◆ EXERCISES ◆
**1.** According to the essay about emotions, what did the author's elementary school teach in second grade?
**2.** Copy out word for word everything in the essay about emotions from "For what seems" down to "am a pisces).".

◆ PASSAGE PROVIDED ◆
....................

“What Happened to You?”

By Keira De Vita

For what seems like ever, women have been called ‘emotional,’ and ‘oversensitive;’ passed off as “typical female behavior” and held back from jobs or opportunities. In history class students are taught that women would: gather berries, weave, and take care of children, and later: take care of the home, care for the children, and aid in upholding the family social status. Within the last century a shift in roles just began to become significant enough to call change. Importantly, history unfortunately stereotypes men as ones in society who do not show emotion where women show too much. Whether this is true or not (maybe astrology is real), since childhood, I exist with strong emotions (I am a pisces).

Growing up with an upbringing that encouraged the expression of feelings, I quickly learned what emotions are (and I am forever grateful). My elementary school provided young children with knowledge on how to solve problems, and in second grade, how to empathize with others. Through all the lessons from my younger years I still feel like I am the only one who understands emotions, who can empathize and help others.

....................

◆ STORED DATA ◆
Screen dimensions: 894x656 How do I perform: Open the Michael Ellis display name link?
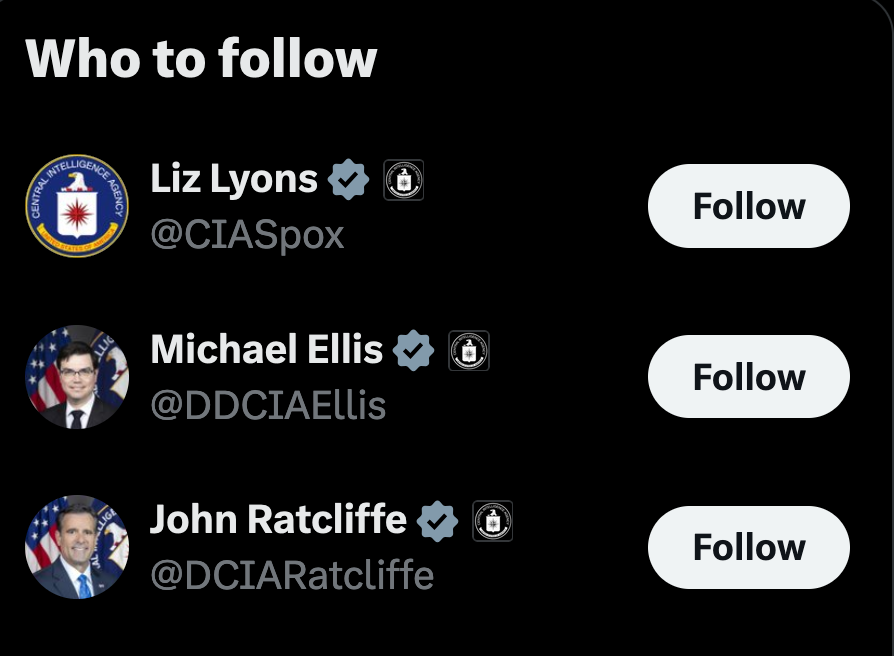click(x=267, y=350)
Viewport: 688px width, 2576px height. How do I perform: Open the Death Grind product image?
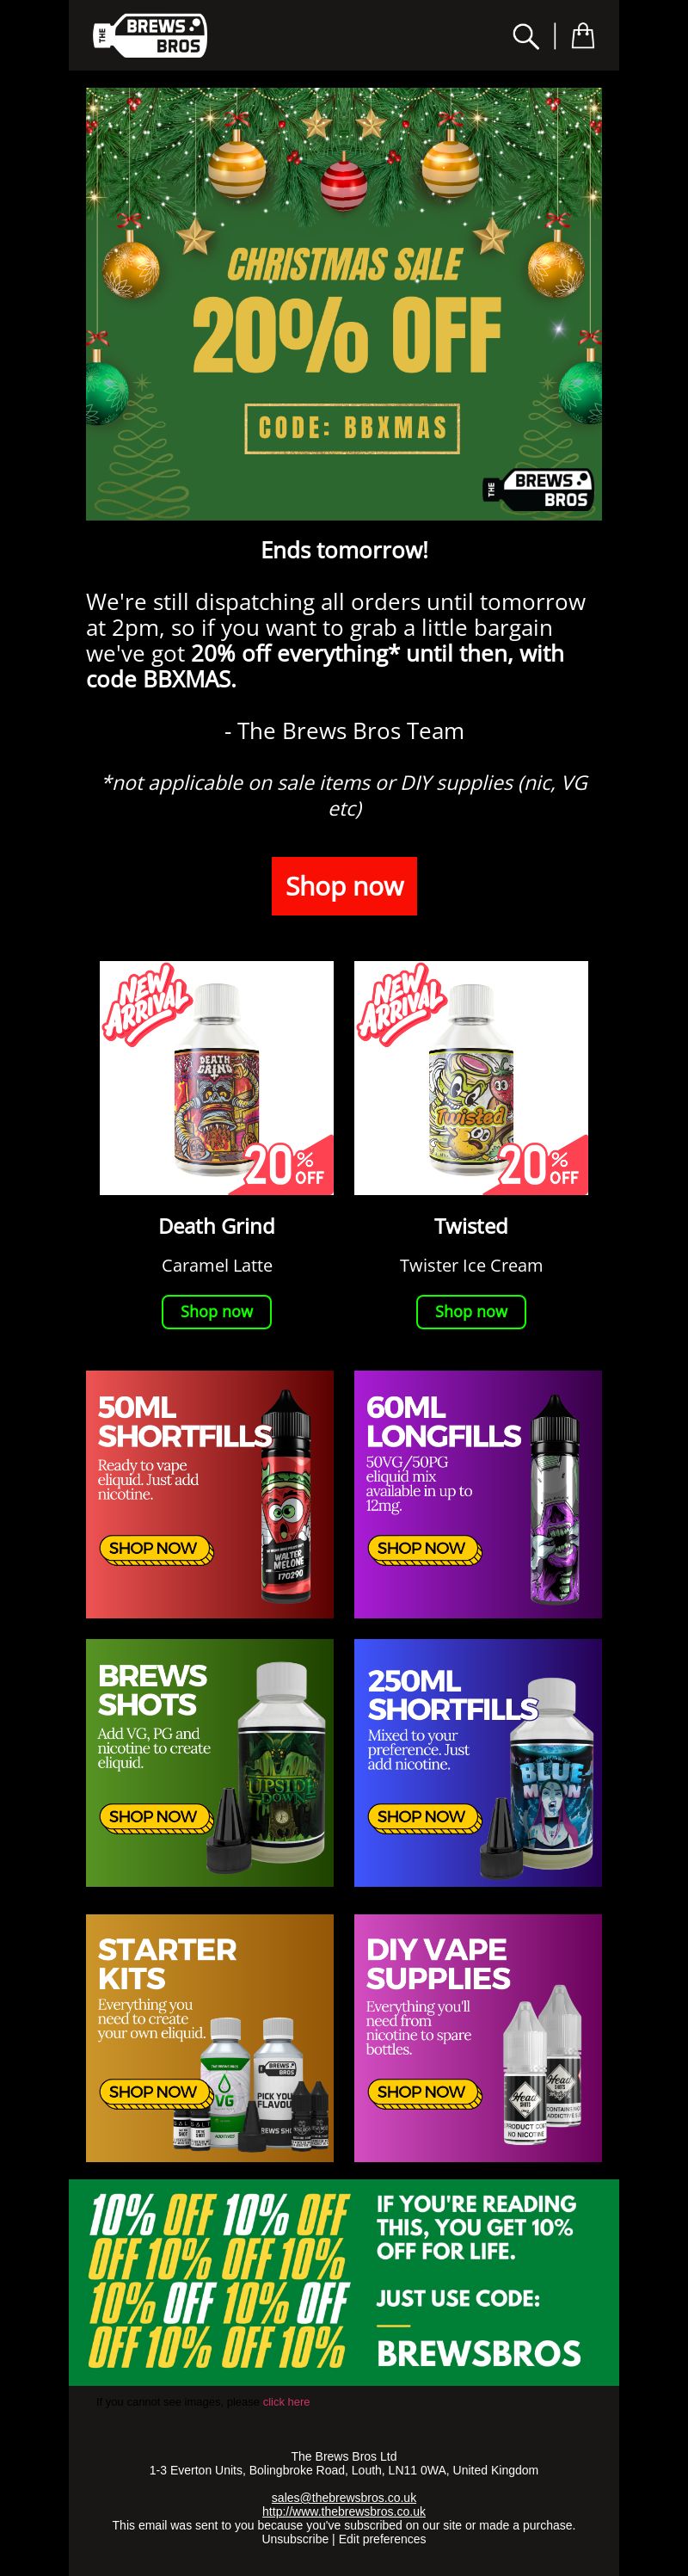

....................

◆ ANSWERS PER TASK ◆
**1.** How to empathize with others.

**2.**
For what seems like ever, women have been called ‘emotional,’ and ‘oversensitive;’ passed off as “typical female behavior” and held back from jobs or opportunities. In history class students are taught that women would: gather berries, weave, and take care of children, and later: take care of the home, care for the children, and aid in upholding the family social status. Within the last century a shift in roles just began to become significant enough to call change. Importantly, history unfortunately stereotypes men as ones in society who do not show emotion where women show too much. Whether this is true or not (maybe astrology is real), since childhood, I exist with strong emotions (I am a pisces).